Lethal Weapon (1987), much like Die Hard (1988), is a Christmas movie! An unorthodox Christmas movie, for sure; but Christmas in many forms is present. It’s not incidental to the story; it impacts a fair amount of the world within. In time for the 35th anniversary of Lethal Weapon, let’s explore how Christmas circulates within the film and sets much into motion!
I know, I know, “we’ve heard this before with Die Hard“… But just because either movie isn’t light-hearted fare with snow all around does not equal “you can’t call it a Christmas movie just ’cause someone says ‘Christmas’ once” as a legit point of argument.
First, consider the following statement from the movie’s script writer Shane Black — who often set his movies at Christmas-time. In a piece written by Den of Geek, Black says: “At Christmas, lonely people are lonelier, seeing friends and families go by. People take reckoning, [they take] stock of where their lives are at Christmas.”
This idea of Christmas highlighting these very things becomes all-too-obvious when we meet Martin Riggs (Mel Gibson). Riggs is a police sergeant who, after the death of his wife a few years prior, lives a very lonely life. He suffers daily, slipping into fits of rage or deep depression to the point of attempted suicides. He feels life is miserable but can’t seem to make it change for the better or just plain cap it off for himself.
When fellow sergeant Roger Murtaugh (Danny Glover) enters his life once they’ve been partnered, Riggs gets a glimpse into something better. Riggs gets to know Murtaugh and the latter man’s family; seeing them happily interacting. Christmas highlights Riggs’ loneliness, but also inspires him to see and appreciate what his partner has. By the end of the movie, Riggs becomes a sort of member of the Murtaugh family in time for Christmas dinner.
From there, the fare is very action/comedy buddy-buddy cop stuff. Riggs and Murtaugh uncover an ex military general’s plot to bring in heroin and set out to take him down; especially when the man has Murtaugh’s daughter kidnapped. Riggs proves his toughness in a one-on-one brawl with a mercenary who feels no pain. Murtaugh laments his getting too old for this stuff. And all is wrapped up in a neat little bow by the end.
Yet there is more to this seemingly simple action flick which makes it a Christmas movie.
As perfectly stated by writer Erin Keane in her piece for Salon indicating that Lethal Weapon is indeed such a movie: “the power of the Christmas story lies in its message of hope for renewal, which conveniently coincides in the Northern Hemisphere with the darkest days of the year.”

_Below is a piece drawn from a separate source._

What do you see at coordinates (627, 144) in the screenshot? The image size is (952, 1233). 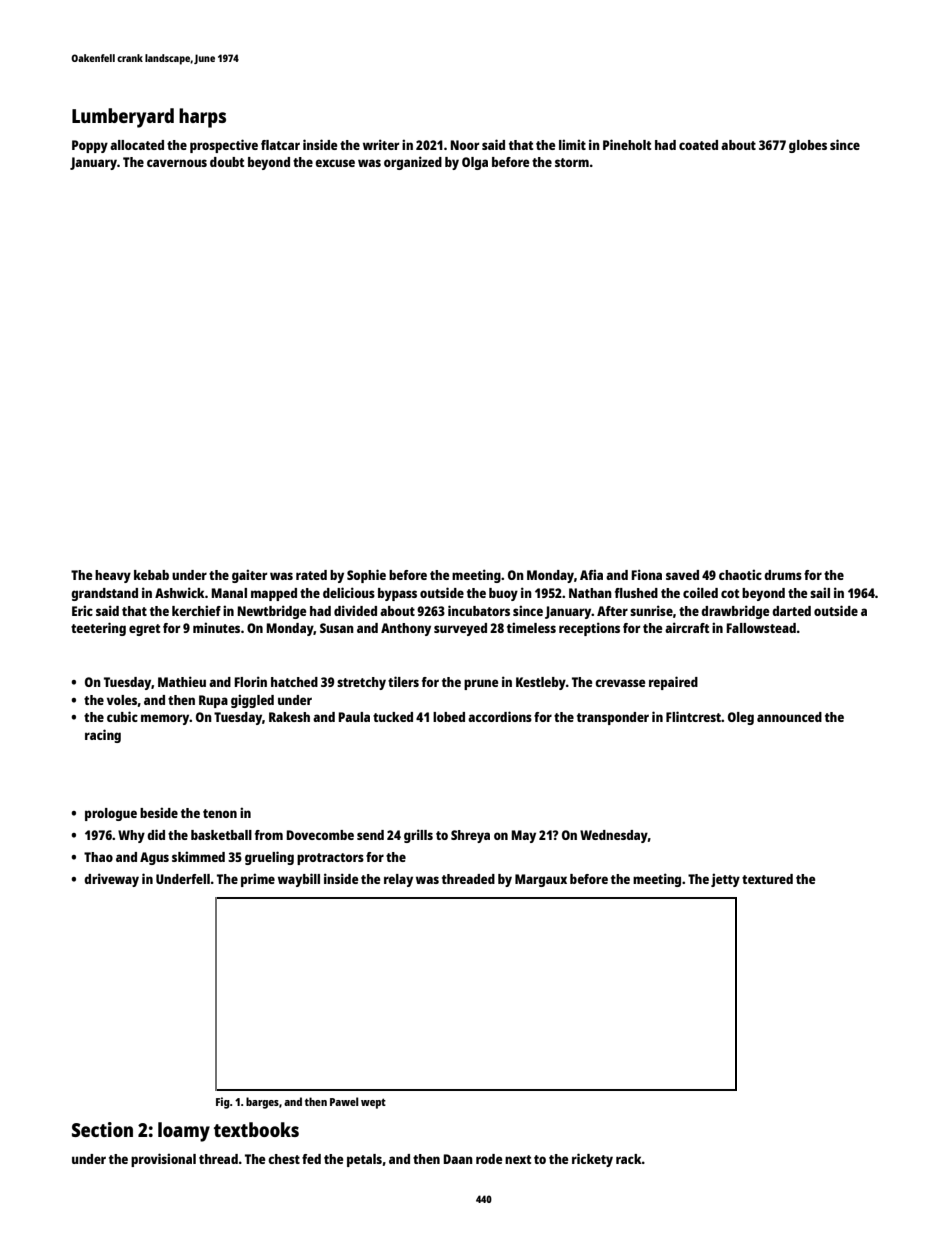 I see `Pineholt` at bounding box center [627, 144].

Keane also states, and I happen to agree, that another Christmas movie features a suicidal character and didn’t start out as a traditional Christmas movie: The character, George Bailey… The movie, It’s a Wonderful Life (1946)! And yet ultimately it tells a tale of one man’s renewal during Christmas-time and has been hailed as a Christmas classic since it began running yearly on TV.
Or for that matter, consider the old classic tale of one man who carries a hardened heart being renewed by the spirit of Christmas in its many loving and giving forms just in time to celebrate… I’m speaking of course of Ebeneezer Scrooge in “A Christmas Carol”!
While Riggs will always have the characteristics of a grizzled tough guy his world is made warmer and alive again. This is thanks to his involvement with, and essentially welcome into, Murtaugh’s family.
Still not convinced? Well then consider the fact that traditional Christmas elements are littered throughout Lethal Weapon!
We’ve got a Santa Claus on the street during the jumper scene, Christmas trees here and there (let alone a whole scene which occurs in a tree lot), traditional decorations like lights and ornaments and wreaths, eggnog beside Murtaugh’s old friend Michael Hunsaker when the latter is killed, presents under the tree at Murtaugh’s house, Riggs watching a Looney Tunes parody of “A Christmas Carol” as he contemplates suicide, and caroling at the police station. Shoot, even the opening and ending of Lethal Weapon are done with Christmas songs!
Fight it all you like, but there are many out there who consider Lethal Weapon to be worthy of inclusion as a Christmas movie tale. While not traditional light-hearted stuff, it brings the same feeling of renewal after suffering some dismal grey that is highlighted at the holiday season. Watch Lethal Weapon again and consider the evidence!